Investigating radiocarbon isotope anomalies in CO2 for CCS monitoring: Insights from the Aquistore project and the influence of coal mine spoils

Abstract

The radiocarbon isotope of CO₂ (Δ¹⁴CO₂) is a valuable tool for investigating soil-respired CO₂ and identifying its sources. At Aquistore, a CCS project in Canada, Δ¹⁴CO₂ is incorporated into surface soil-gas geochemical MMV studies to demonstrate the absence of surface impacts from CO₂ injection. However, some monitoring locations consistently show negative Δ¹⁴CO₂ values (usually indicative of fossil CO₂) that predate CO₂ injections, suggesting these anomalies are natural or linked to soil disturbances.

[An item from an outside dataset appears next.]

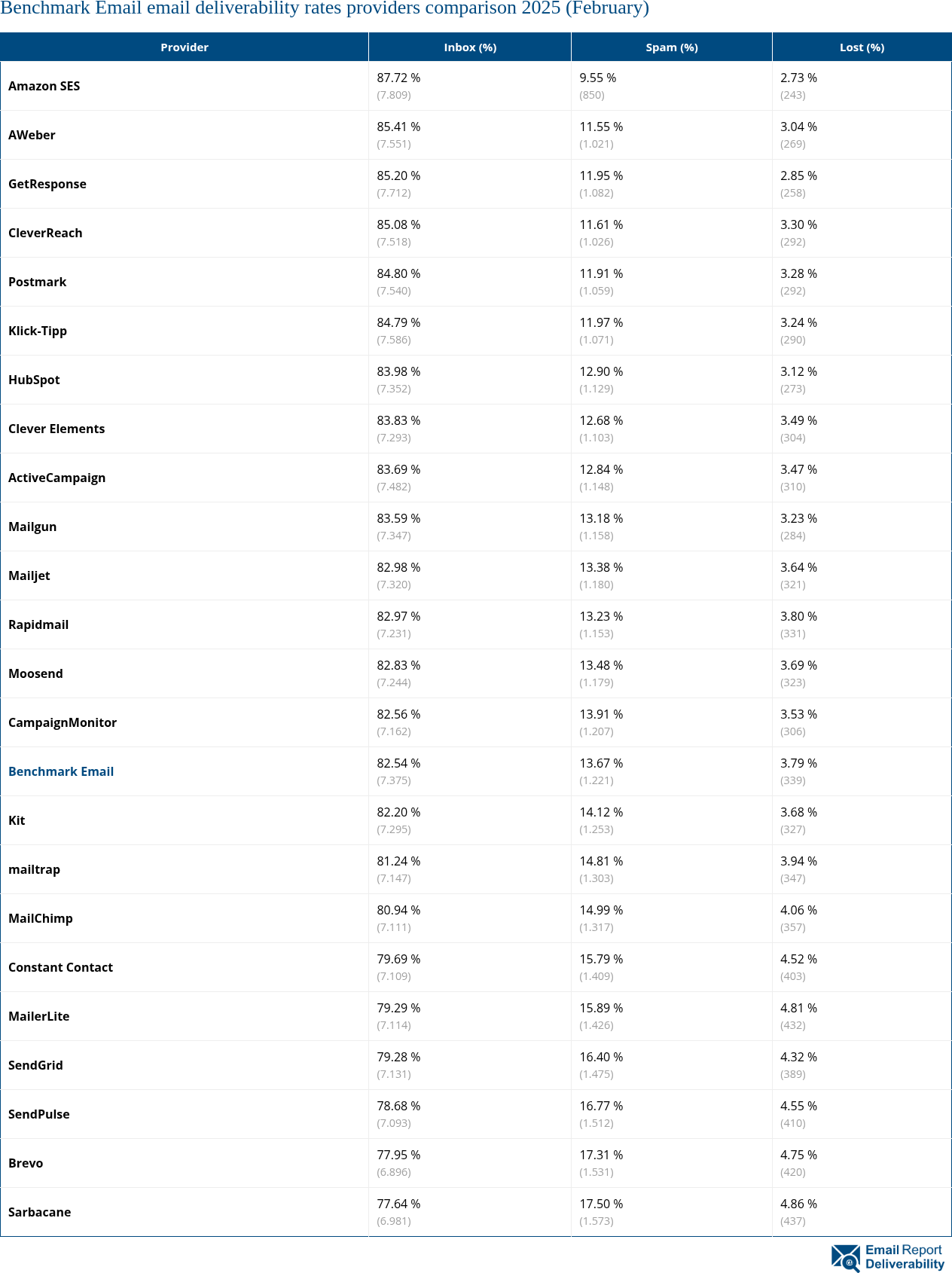
Task: Click the Spam (%) column header
Action: click(x=672, y=47)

This study investigates the origins of these anomalies. We first hypothesized that CO₂ venting from coal seams underlying parts of the monitoring grid could explain the negative values. A spatial correlation between negative Δ¹⁴CO₂ values, historic open-pit coal mines, and mine spoils supported this hypothesis. However, Δ¹⁴CO₂ analysis from a nearby farm (control site) with intact coal seams but no mine spoils showed modern-age signatures (6.8 ± 16 %), ruling out the venting hypothesis. Next, we tested whether microbial decomposition of weathered coal fragments was responsible. A soil survey revealed a strong correlation between coal fragment concentrations (1.85–40.64 % w/w) and Δ¹⁴CO₂ anomalies. Laboratory incubation experiments further supported this hypothesis, showing that dry soils with weathered coal fragments produced proportionately negative Δ¹⁴CO₂ values, likely due to microbial activity. These findings underscore the need for a more nuanced and site-specific approach to CCS monitoring. In geochemically complex sites like Aquistore, relying solely on Δ¹⁴CO₂ may be misleading, and alternative tracers should be considered to ensure accurate soil-gas anomaly interpretations.